━━━━━ PAGE ━━━━━
For those fond of price tags, the English Wikipedia images were esteemed to be worth about 30,000 $/year for those 362 writers, or about 30 M$ in hypothetical advertising revenue for English Wikipedia, or M$200–230 in hypothetical costs of image purchase.
At any rate, this reviewer thinks that the positive impact of the lack of copyright royalties is proven and confirms the authors’ thesis. It is quite challenging to extend the finding to the whole English Wikipedia, all Wikimedia projects, the entire free knowledge landscape and finally the overall cultural works market; and even more fragile to put a price tag on it. However, this kind of one-number communication device is widely used to explain the impact of legislation and numbers traditionally used by legislators are way more fragile than this. Moreover, the study makes it possible to prove a positive impact on important literature authors and their life, i.e. their reputation, which is supposed to be the aim of copyright laws, while financial transactions are only means.
Methodological nitpicks
There are several possible observations to be made about details of the study.
Only few hundreds articles were considered, and only on the English Wikipedia. Measuring pageviews is not explained in detail, but it clearly relied on stats.grok.se, on whose limitations see the stats.grok.se FAQ and Research:Page view.
Special:Random is not able to produce a representative set of the English Wikipedia, let alone of the whole Wikipedia. In fact, it relies on a pseudo-random method which is not very random. (A more random method, based on ElasticSearch, was briefly enabled but then disabled for performance reasons.)
The author uses an artificial definition of “public domain” to match the cases which the study was able to measure, i.e. gratis images. Only 67 % of the images were in the public domain while 13% were in fair use and 19% released in some way by the author. As for the releases by the authors, all cases are confusingly conflated: in particular “a Creative Commons” and “unprotected” are two incorrect terms used, which fail to recognise that CC images are copyrighted works and that not all CC images are free cultural works. This mix makes it hard to extend the results to the public domain proper, i.e. the works without any copyright protection, as well as to Wikimedia projects other than the English Wikipedia where fair use is less common. This may not affect the result on the welfare impact for the English Wikipedia but has a higher impact on the dates: namely, the fact that people who died before 2000 have less images may just mean that the English Wikipedia rules allowed fair use more for them because Wikipedia photographers would not be able to shoot photos themselves.
━━━━━ GIVEN INFORMATION ━━━━━
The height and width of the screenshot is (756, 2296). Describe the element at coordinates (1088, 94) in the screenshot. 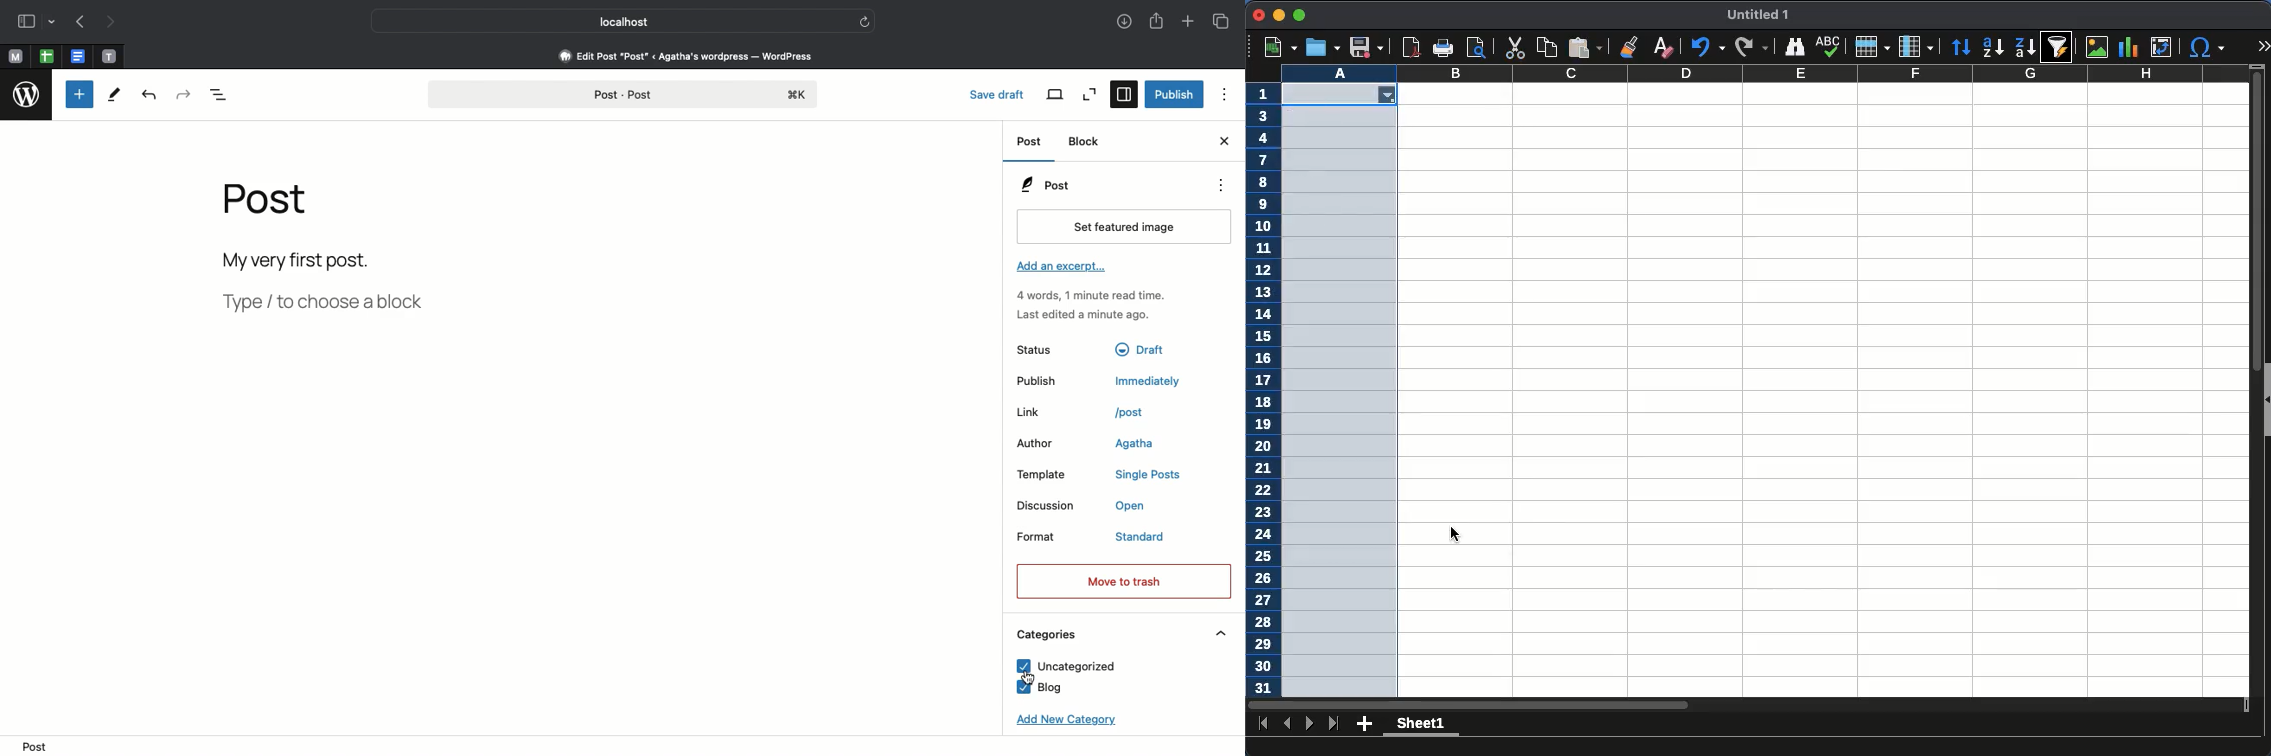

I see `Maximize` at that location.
━━━━━
## BRIEF
Rewrite the passage of the review that begins with "Only few hundreds" and ends with "for performance reasons.)", swapping "pageviews" for "page views".

## SOLUTION BELOW
Only few hundreds articles were considered, and only on the English Wikipedia. Measuring page views is not explained in detail, but it clearly relied on stats.grok.se, on whose limitations see the stats.grok.se FAQ and Research:Page view.
Special:Random is not able to produce a representative set of the English Wikipedia, let alone of the whole Wikipedia. In fact, it relies on a pseudo-random method which is not very random. (A more random method, based on ElasticSearch, was briefly enabled but then disabled for performance reasons.)